* **Texto de referencia**
Nota del editor: Carlos G. Guerrero es abogado y ha trabajado para firmas de abogados y organizaciones no gubernamentales e internacionales con sede en la Ciudad de México, Madrid y Washington en temas relacionados con la transparencia y la rendición de cuentas. Ha sido profesor adjunto de Derecho Administrativo en la Escuela Libre de Derecho y ha colaborado como articulista en diversos medios como Revista Nexos, GTDT: Market Intelligence y Revista Internacional de Transparencia e Integridad, entre otros. Síguelo en @CarlosGuerreroO.
(CNN Español) – La corrupción no solamente deforma sociedades, sino también las vidas de quienes se relacionan con ella o de quienes la atestiguan. Los esquemas de la corrupción no siempre satisfacen el deseo de fortuna o de reconocimiento social esperado, sino que en algunos casos encuentran en su paso la muerte. El deceso del expresidente peruano Alan García es una muestra trágica de ello.
En su último libro “Capturados por el Mal: La Idea de la Corrupción en el Derecho” (Captured by Evil: The Idea of Corruption in Law) la profesora de la Universidad de Cornell, Laura Underkuffler, señala que la corrupción es un virus, un ente contaminado, una fuerza externa y destructiva que debe purgarse si se pretende erradicarla algún día. La corrupción, dice Underkuffler, es la captura de un ser humano por el mal, por la perversidad. Es la compra, por el diablo, del alma de las personas.
La corrupción pervierte y eleva a las personas al peldaño más alto de la desgracia, la desesperación y la falta de juicio. Ese fenómeno, mientras que permite amasar grandes cantidades de dinero y un gran número de influencias, trae también consigo un declive en la percepción del significado del bien y la justificación del mal.

* **Preguntas**
[1] Enumera las ciudades donde tienen su sede las organizaciones y firmas para las que ha trabajado el autor del artículo sobre la corrupción.
[2] Reproduce sin cambios el fragmento del artículo sobre la corrupción que empieza en las palabras "En su último" y termina después de "justificación del mal.".
No es necesario consultar los registros.

[Entradas de datos guardadas]
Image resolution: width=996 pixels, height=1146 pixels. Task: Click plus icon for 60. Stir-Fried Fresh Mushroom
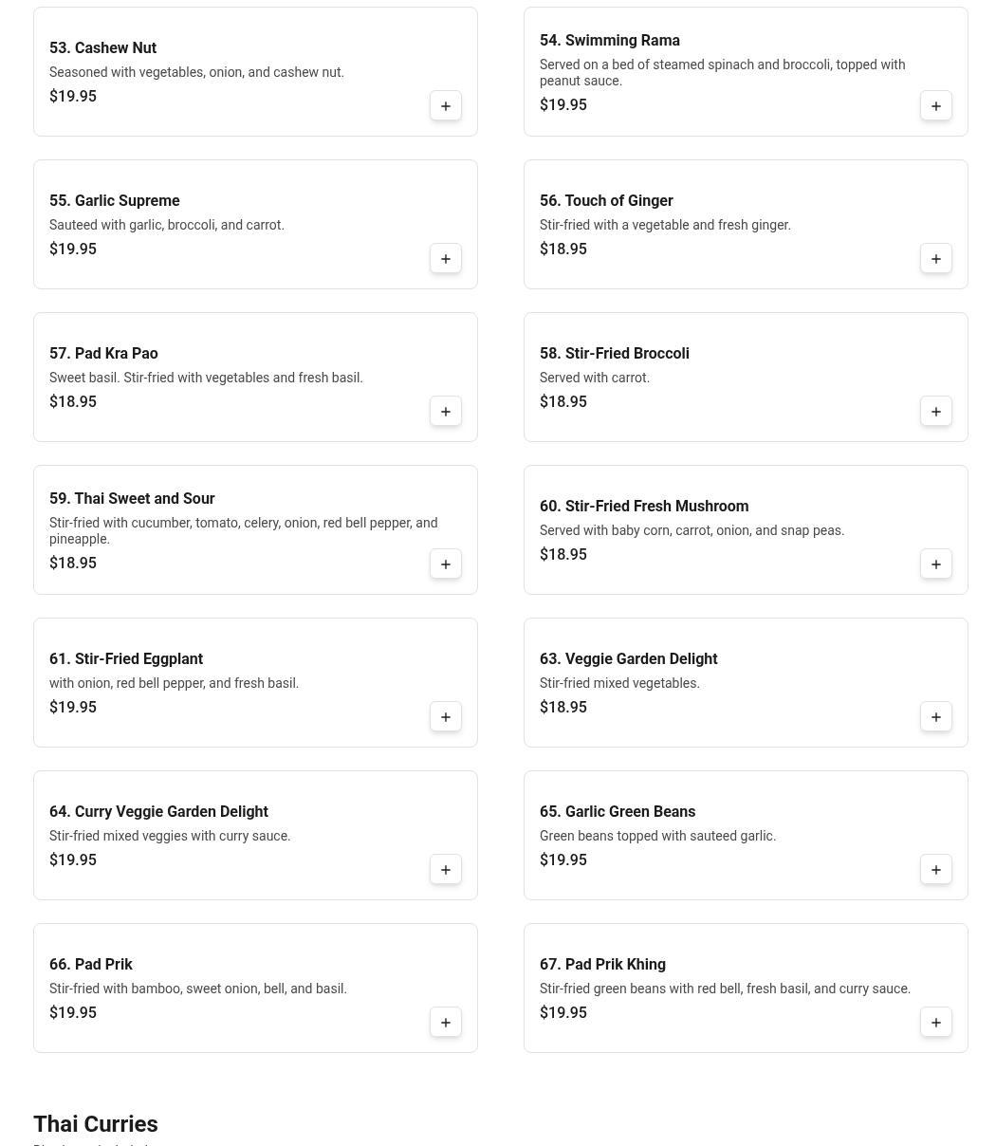point(936,564)
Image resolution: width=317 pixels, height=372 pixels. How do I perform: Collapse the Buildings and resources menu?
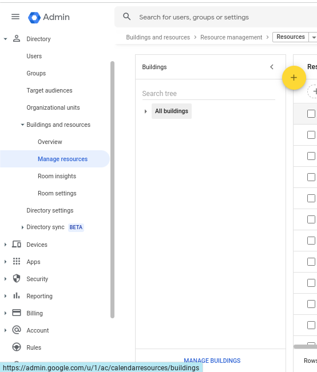coord(22,125)
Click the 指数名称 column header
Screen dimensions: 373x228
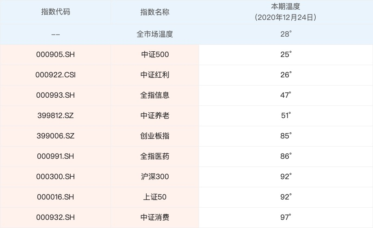click(155, 12)
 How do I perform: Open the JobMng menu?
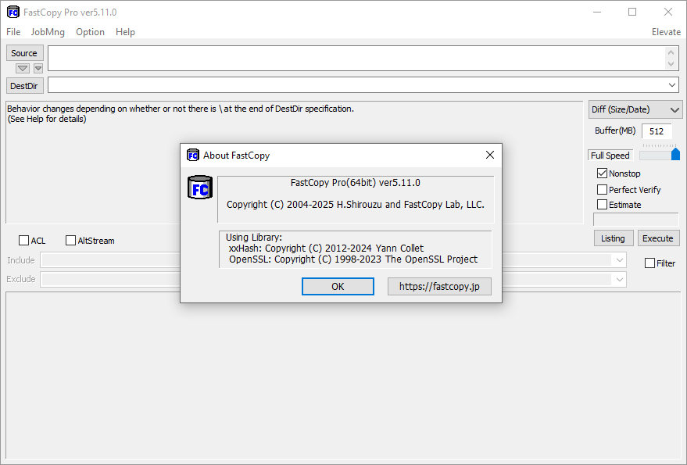(48, 32)
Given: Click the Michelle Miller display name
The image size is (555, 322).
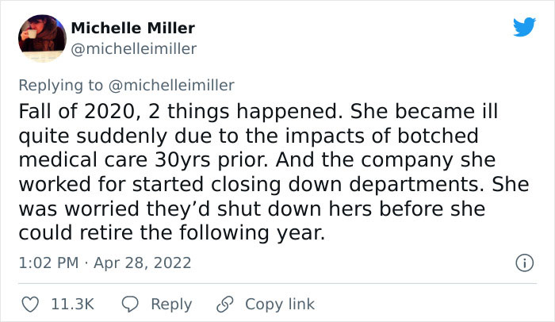Looking at the screenshot, I should coord(132,28).
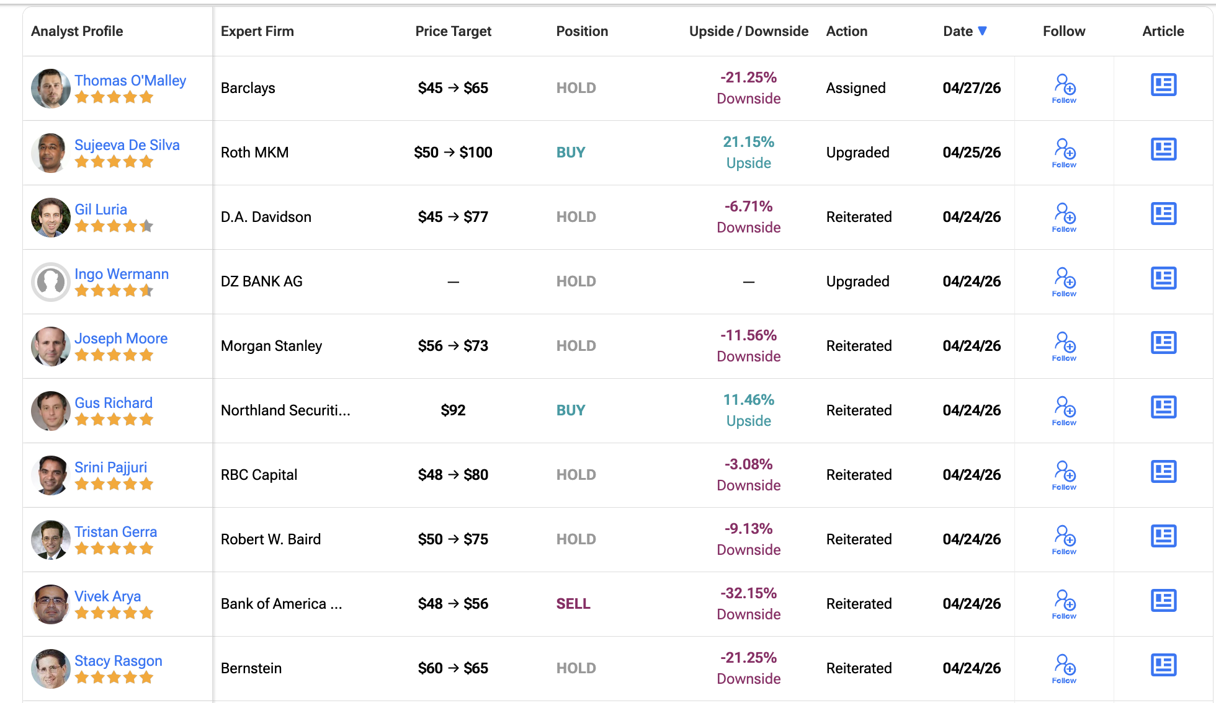Image resolution: width=1216 pixels, height=703 pixels.
Task: Open the article for Bernstein rating
Action: [1163, 665]
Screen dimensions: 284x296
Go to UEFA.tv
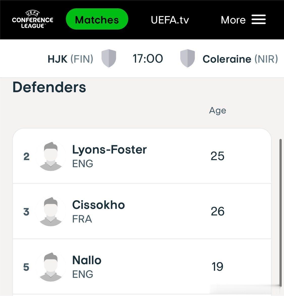tap(170, 20)
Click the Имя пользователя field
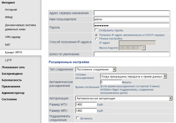 tap(132, 19)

* **Respuestas**
[1] Ciudad de México, Madrid y Washington.

[2]
En su último libro “Capturados por el Mal: La Idea de la Corrupción en el Derecho” (Captured by Evil: The Idea of Corruption in Law) la profesora de la Universidad de Cornell, Laura Underkuffler, señala que la corrupción es un virus, un ente contaminado, una fuerza externa y destructiva que debe purgarse si se pretende erradicarla algún día. La corrupción, dice Underkuffler, es la captura de un ser humano por el mal, por la perversidad. Es la compra, por el diablo, del alma de las personas.
La corrupción pervierte y eleva a las personas al peldaño más alto de la desgracia, la desesperación y la falta de juicio. Ese fenómeno, mientras que permite amasar grandes cantidades de dinero y un gran número de influencias, trae también consigo un declive en la percepción del significado del bien y la justificación del mal.